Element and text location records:
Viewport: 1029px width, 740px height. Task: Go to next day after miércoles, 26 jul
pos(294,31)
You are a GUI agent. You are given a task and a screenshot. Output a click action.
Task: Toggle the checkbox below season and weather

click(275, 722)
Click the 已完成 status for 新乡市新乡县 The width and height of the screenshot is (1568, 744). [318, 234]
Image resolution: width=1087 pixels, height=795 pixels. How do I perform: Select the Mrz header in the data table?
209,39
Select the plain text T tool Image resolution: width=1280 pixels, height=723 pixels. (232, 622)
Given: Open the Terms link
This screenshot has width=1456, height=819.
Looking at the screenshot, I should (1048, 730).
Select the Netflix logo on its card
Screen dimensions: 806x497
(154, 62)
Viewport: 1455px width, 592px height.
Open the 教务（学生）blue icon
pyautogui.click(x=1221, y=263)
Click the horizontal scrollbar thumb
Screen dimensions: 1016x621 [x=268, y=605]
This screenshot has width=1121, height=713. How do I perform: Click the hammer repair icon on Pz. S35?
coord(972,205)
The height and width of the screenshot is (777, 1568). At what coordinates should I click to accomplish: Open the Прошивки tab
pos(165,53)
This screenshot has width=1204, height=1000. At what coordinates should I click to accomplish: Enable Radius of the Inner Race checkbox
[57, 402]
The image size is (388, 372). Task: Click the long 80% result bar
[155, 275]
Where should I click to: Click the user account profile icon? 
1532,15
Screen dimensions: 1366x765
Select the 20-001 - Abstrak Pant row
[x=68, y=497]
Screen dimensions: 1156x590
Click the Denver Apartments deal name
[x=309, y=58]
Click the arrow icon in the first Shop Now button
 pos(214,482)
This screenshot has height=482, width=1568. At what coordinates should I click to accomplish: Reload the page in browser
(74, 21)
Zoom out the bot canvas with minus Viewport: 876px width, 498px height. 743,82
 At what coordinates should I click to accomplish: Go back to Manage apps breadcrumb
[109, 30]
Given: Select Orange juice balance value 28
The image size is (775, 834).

What is required — Copy every one of these records line for line, with no changes.

Answer to the exercise —
Viewport: 1029px width, 740px height. Task: Go to next day after miércoles, 26 jul
pos(294,31)
You are a GUI agent. You are given a task and a screenshot. Output a click action.
Task: Toggle the checkbox below season and weather

click(275, 722)
Click the 已完成 status for 新乡市新乡县 The width and height of the screenshot is (1568, 744). [318, 234]
Image resolution: width=1087 pixels, height=795 pixels. How do I perform: Select the Mrz header in the data table?
209,39
Select the plain text T tool Image resolution: width=1280 pixels, height=723 pixels. (232, 622)
Given: Open the Terms link
This screenshot has width=1456, height=819.
Looking at the screenshot, I should (1048, 730).
Select the Netflix logo on its card
Screen dimensions: 806x497
(154, 62)
Viewport: 1455px width, 592px height.
Open the 教务（学生）blue icon
pyautogui.click(x=1221, y=263)
Click the horizontal scrollbar thumb
Screen dimensions: 1016x621 [x=268, y=605]
This screenshot has width=1121, height=713. How do I perform: Click the hammer repair icon on Pz. S35?
coord(972,205)
The height and width of the screenshot is (777, 1568). At what coordinates should I click to accomplish: Open the Прошивки tab
pos(165,53)
This screenshot has width=1204, height=1000. At what coordinates should I click to accomplish: Enable Radius of the Inner Race checkbox
[57, 402]
The image size is (388, 372). Task: Click the long 80% result bar
[155, 275]
Where should I click to: Click the user account profile icon? 
1532,15
Screen dimensions: 1366x765
Select the 20-001 - Abstrak Pant row
[x=68, y=497]
Screen dimensions: 1156x590
Click the Denver Apartments deal name
[x=309, y=58]
Click the arrow icon in the first Shop Now button
 pos(214,482)
This screenshot has height=482, width=1568. At what coordinates should I click to accomplish: Reload the page in browser
(74, 21)
Zoom out the bot canvas with minus Viewport: 876px width, 498px height. 743,82
 At what coordinates should I click to accomplish: Go back to Manage apps breadcrumb
[109, 30]
Given: Select Orange juice balance value 28
The image size is (775, 834).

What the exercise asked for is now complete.